[Excerpted text Boundary: Start]

0
votes

I'm trying to do a chained comparison between two files and printing/writing out the result if it's in the specified interval.

This is what I have so far.

test1 file:

A0AUZ9,7,17 #just this one line

test 2 file:

A0AUZ8, DOC_PP1_RVXF_1, 8, 16, PF00149, O24930
A0AUZ9, LIG_BRCT_BRCA1_2, 127, 134, PF00533, O25336
A0AUZ9, LIG_BRCT_BRCA1_1, 127, 132, PF00533, O25336
A0AUZ9, DOC_PP1_RVXF_1, 8, 16, PF00149, O25685
A0AUZ9, DOC_PP1_RVXF_1, 8, 16, PF00149, O25155

And the script itself:

results = []

with open('test1', 'r') as disorder:
    for lines in disorder:
        cells = lines.strip().split(',')
        with open('test2', 'r') as helpy:
            for lines in helpy:
                blocks = lines.strip().split(',')
                if blocks[0] != cells[0]:
                    continue
                elif cells[1] <= blocks[2] and blocks[3] <= cells[2]:
                    results.append(blocks)                    

with open('test3','wt') as outfile:
    for i in results:
        outfile.write("%s\n" % i)

My preferred output would be to only have the rows in test3, that:

have matching ids in the first column

the two numerical values in columns 3 and 4 are between the values given in the test1 file

I get no output, and I'm not sure where it goes wrong.

1
Are the files sorted? - Burhan Khalid
Yes, by the names of the IDs in the first column (alphabetical order) - Márton Oelbei
You will have an issue with spaces here. strip() only removes leading and trailing spaces, not the ones inside a string. replace(" ", "") might help to that regard as long as spaces can be totally ignored. - Deneb
Oh my, removing the spaces actually solved the problem! Thank you very much! - Márton Oelbei

1 Answers

2
votes

One of the reasons that its not working as expected is you are comparing strings and not numbers.

However, there may be a better way to do what you are trying to do. Assuming that the first file is small enough to fit in memory:

import csv
from collections import defaultdict

lookup_table = defaultdict(list)

with open('test1.txt') as f:
   reader = csv.reader(f)
   for row in reader:
      lookup_table[row[0]].append((int(row[1]),int(row[2])))

with open('test2.txt') as a, open('results.txt', 'w') as b:
   reader = csv.reader(a)
   writer = csv.writer(b)

   for row in reader:
      record = lookup_table.get(row[0])
      if record:
         if record[0] <= int(row[2]) and record[1] <= int(row[3]):
             writer.writerow(row)

[Excerpted text Boundary: End]
[Material supplied Boundary: Start]

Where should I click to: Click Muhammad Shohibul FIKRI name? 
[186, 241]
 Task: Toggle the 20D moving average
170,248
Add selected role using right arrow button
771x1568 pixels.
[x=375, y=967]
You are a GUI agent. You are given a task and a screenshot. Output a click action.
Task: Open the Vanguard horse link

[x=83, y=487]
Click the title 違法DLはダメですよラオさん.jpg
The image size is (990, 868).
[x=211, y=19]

[Material supplied Boundary: End]

- _Complete the following_
1. In the forum thread about comparing two files, what did the asker say solved the problem?
2. Set down the part of the forum thread about comparing two files starting with "with open('test1.txt') as" and going on through "writer = csv.writer(b)", word for word.
3. Do these statements agree with the forum thread about comparing two files? Answer yes or no for each and quote the words from the thread that decide it.
(a) The asker said the files are sorted alphabetically by the IDs in the first column.
(b) A comment says strip() removes the spaces inside a string.
(c) The answer assumes that the second file is small enough to fit in memory.

- _Written responses_
1. Removing the spaces solved the problem.

2.
with open('test1.txt') as f:
   reader = csv.reader(f)
   for row in reader:
      lookup_table[row[0]].append((int(row[1]),int(row[2])))

with open('test2.txt') as a, open('results.txt', 'w') as b:
   reader = csv.reader(a)
   writer = csv.writer(b)

3.
(a) Yes: "Yes, by the names of the IDs in the first column (alphabetical order)"
(b) No: "strip() only removes leading and trailing spaces, not the ones inside a string."
(c) No: "Assuming that the first file is small enough to fit in memory"